Since this is the fourth blog in a series, let me remind you of where we’ve been. The Faith of Leap by Michael Frost and Alan Hirsch has had a significant impact on me this summer. I read the book as a text for the Academy for Missional Wisdom, but as God’s timing often works, it has value in my work as a Church Vitality Strategist (CVS). The three elements that make faithful leaping happen are liminality, being in that in-between place that causes anxiety and a sense of crisis; adventure, that takes courage to leap beyond our need for security; and finally, communitas, what the authors call the development of holy community.
How many of you have experienced a short term mission project? You probably experienced all the elements of the faith of leap. There was the project itself – probably meeting a very specific need that was the result of catastrophe or poverty (liminal); there was the adventure of preparing, fund-raising, travel – perhaps with people you didn’t know very well; then there was the thing that happened to you all as a group – a uniting for a specific purpose – communitas. As a group of people you became more than you were before you went. And when you came home the people who are part of your regular life just didn’t get your experience, they weren’t part of that “thing” that happened to you. Perhaps it was hard to maintain contact with the people on the mission trip, and over time that “thing” you felt together faded. But you know what communitas feels like – you did experience it.

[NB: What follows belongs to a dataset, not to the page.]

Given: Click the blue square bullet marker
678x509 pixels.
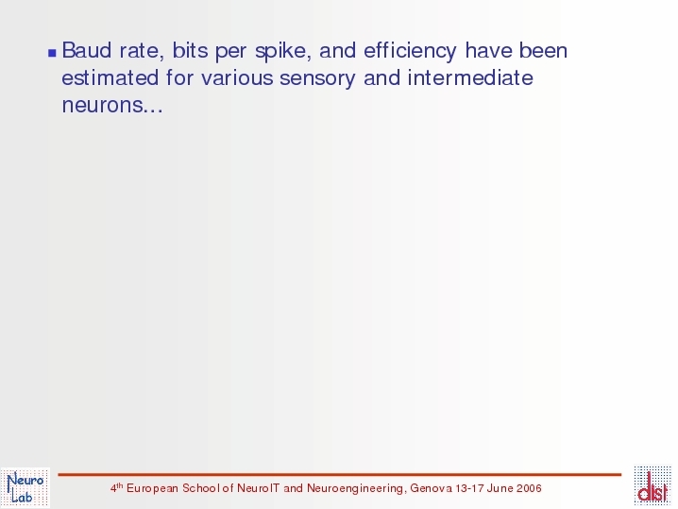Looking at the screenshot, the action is pos(52,53).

Frost and Hirsch state very clearly that the potential for communitas lies dormant in each church. “All it takes is a little adventure to activate it in order for them to once again become the revolutionary movement that God intended for the world.”
As a CVS, much of what I’ve been doing with local churches is helping them to define clarity of purpose and mission. A big part of that work is remembering WHY they exist. Why did God through Jesus create a community that could change the world? What is our piece of that creativity? How do we need to behave in order for this to become a reality? These questions can lead to developing communitas within the local church as each person finds their role within the adventure. When I ask a group of Christian people – wouldn’t it be great to be part of a church where each person knew how God wants to use them for God’s purposes? – the room lights up. People want communitas, they want to be part of an adventure that will grow God’s Kingdom.
It’s time to be bold, to be courageous, and to remember that DO NOT BE AFRAID is a biblical command!